SET EXERCISE 1:
From the summary on illusionism and sentience, repeat word for word the passage between "Key finding D-sentience, based" and "classic qualia-based sentience.", inclusive.
SET EXERCISE 2:
According to the summary on illusionism and sentience, which type of sentience is the only one incompatible with illusionism?
SET EXERCISE 3:
Resume the summary on illusionism and sentience right after its last sentence.

DOCUMENT SEGMENT:
____
Омский научный вестник: Серия "Общество. История. Современность" April 6, 2026 Peer reviewed DOI: 10.25206/2542-0488-2026-11-1-108-114 via DOAJ

Summary

Illusionism, which denies the existence of phenomenal consciousness and qualia, can be compatible with sentientism—the view that sentience grounds moral status—if sentience is understood in a specific way. The author distinguishes three types of sentience: K-sentience (classic qualia), Z-sentience (zero qualia), and D-sentience (diet qualia). Only K-sentience is incompatible with illusionism. D-sentience is the most suitable variant, as it is compatible with illusionism and avoids the problems associated with diet qualia, thus not leading to counterintuitive ethical consequences.

Study at a glance

Key finding D-sentience, based on diet qualia, is compatible with illusionism and avoids the normative challenge of denying sentience, unlike classic qualia-based sentience.
____
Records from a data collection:
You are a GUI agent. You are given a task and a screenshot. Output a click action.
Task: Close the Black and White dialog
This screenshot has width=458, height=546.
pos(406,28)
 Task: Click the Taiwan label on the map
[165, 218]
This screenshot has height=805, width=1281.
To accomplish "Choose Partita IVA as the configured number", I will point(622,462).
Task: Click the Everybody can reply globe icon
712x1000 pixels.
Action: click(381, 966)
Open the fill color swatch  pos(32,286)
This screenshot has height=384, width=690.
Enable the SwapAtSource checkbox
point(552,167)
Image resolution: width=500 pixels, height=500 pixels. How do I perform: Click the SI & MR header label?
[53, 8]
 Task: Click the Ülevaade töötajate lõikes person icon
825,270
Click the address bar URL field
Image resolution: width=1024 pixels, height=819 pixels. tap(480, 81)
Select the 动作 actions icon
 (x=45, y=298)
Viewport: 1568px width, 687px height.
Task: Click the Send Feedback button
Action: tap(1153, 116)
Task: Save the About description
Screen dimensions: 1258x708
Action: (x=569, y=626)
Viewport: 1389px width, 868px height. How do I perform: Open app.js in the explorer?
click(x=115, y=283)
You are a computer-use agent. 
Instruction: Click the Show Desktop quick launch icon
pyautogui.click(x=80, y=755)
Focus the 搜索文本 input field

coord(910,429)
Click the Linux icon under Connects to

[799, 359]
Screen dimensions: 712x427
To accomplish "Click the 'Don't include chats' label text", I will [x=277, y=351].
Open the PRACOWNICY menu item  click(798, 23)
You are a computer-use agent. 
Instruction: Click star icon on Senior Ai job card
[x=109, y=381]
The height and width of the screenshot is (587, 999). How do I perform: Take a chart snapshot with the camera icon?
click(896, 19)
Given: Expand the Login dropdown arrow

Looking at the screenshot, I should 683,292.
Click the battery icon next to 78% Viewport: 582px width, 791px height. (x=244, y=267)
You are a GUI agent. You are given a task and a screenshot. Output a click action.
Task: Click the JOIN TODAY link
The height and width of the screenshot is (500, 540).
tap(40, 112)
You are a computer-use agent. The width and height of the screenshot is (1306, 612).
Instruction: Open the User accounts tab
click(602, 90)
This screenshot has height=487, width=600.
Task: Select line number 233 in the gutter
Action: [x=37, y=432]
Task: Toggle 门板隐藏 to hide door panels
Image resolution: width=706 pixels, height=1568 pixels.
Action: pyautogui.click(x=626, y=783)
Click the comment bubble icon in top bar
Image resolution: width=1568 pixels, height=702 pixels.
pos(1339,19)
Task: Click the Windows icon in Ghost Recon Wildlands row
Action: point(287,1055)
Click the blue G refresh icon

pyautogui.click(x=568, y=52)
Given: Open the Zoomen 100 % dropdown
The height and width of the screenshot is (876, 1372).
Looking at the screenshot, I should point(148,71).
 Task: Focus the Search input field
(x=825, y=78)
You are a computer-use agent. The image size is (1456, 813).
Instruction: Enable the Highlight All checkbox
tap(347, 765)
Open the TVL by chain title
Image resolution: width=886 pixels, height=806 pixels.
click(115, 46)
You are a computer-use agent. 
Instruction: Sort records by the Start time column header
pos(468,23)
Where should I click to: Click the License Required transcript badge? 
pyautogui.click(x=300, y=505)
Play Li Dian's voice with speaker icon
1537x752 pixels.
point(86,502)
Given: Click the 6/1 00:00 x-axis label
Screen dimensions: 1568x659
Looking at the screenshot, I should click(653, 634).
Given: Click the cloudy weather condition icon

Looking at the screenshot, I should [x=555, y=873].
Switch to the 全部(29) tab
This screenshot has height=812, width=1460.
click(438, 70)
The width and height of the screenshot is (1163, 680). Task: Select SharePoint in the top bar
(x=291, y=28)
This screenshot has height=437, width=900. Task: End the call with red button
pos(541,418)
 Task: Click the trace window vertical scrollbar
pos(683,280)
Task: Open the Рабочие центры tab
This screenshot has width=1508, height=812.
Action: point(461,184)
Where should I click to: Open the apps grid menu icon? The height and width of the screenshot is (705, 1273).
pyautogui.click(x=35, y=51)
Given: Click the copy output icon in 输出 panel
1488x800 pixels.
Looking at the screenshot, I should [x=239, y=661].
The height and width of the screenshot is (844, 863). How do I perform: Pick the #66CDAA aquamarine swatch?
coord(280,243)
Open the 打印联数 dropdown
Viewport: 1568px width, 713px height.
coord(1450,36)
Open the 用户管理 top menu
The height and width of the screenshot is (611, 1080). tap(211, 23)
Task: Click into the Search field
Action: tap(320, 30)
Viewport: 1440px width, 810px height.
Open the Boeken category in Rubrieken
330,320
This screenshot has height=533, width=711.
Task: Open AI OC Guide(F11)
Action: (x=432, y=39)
____
TASK RESULT 1:
Key finding D-sentience, based on diet qualia, is compatible with illusionism and avoids the normative challenge of denying sentience, unlike classic qualia-based sentience.

TASK RESULT 2:
K-sentience, the type based on classic qualia.

TASK RESULT 3:
Abstract

The article is devoted to the question of the compatibility between the illusionist theory of consciousness and the widely accepted sentientist approach to the justification of moral status. Illusionism denies the existence of phenomenal consciousness and qualia, claiming that we are disposed to believe that they exist due to a systematic introspective distortion. If phenomenal consciousness does not exist, then illusionism is not compatible with sentientism. This is exactly what François Kammerer thinks, and therefore, in one of his recent works, he offers a number of arguments against sentientism in order to show that such a denial does not lead illusionism to counterintuitive ethical consequences. The article argues that the conclusion about the incompatibility of illusionism and sentience is the result of using this concept in a non-obvious, theoretically overloaded way. The author proposes three variants of understanding sentience in connection with three types of qualia: K-, Z-, and D-sentience (classic, zero, and diet qualia), where only the first variant turns out to be incompatible with illusionism. Z-sentience can be accepted by illusionists, but, like the K-variant, turns out to be too heavy for the discussion about the justification of moral status. D-sentience is recognized as the most suitable variant of understanding sentience. It is compatible with illusionism, which excludes the possibility of accusing the latter of undesirable ethical consequences. Also, D-sentience does not face the problems of diet qualia: it is coherent if sentientism is not an attempt to combine physicalism and phenomenal realism from another discussion; it is not empty, since the concept of sentience is not supposed to be used in the discussion about the nature of phenomenal consciousness, where diet qualia do not do any theoretical work.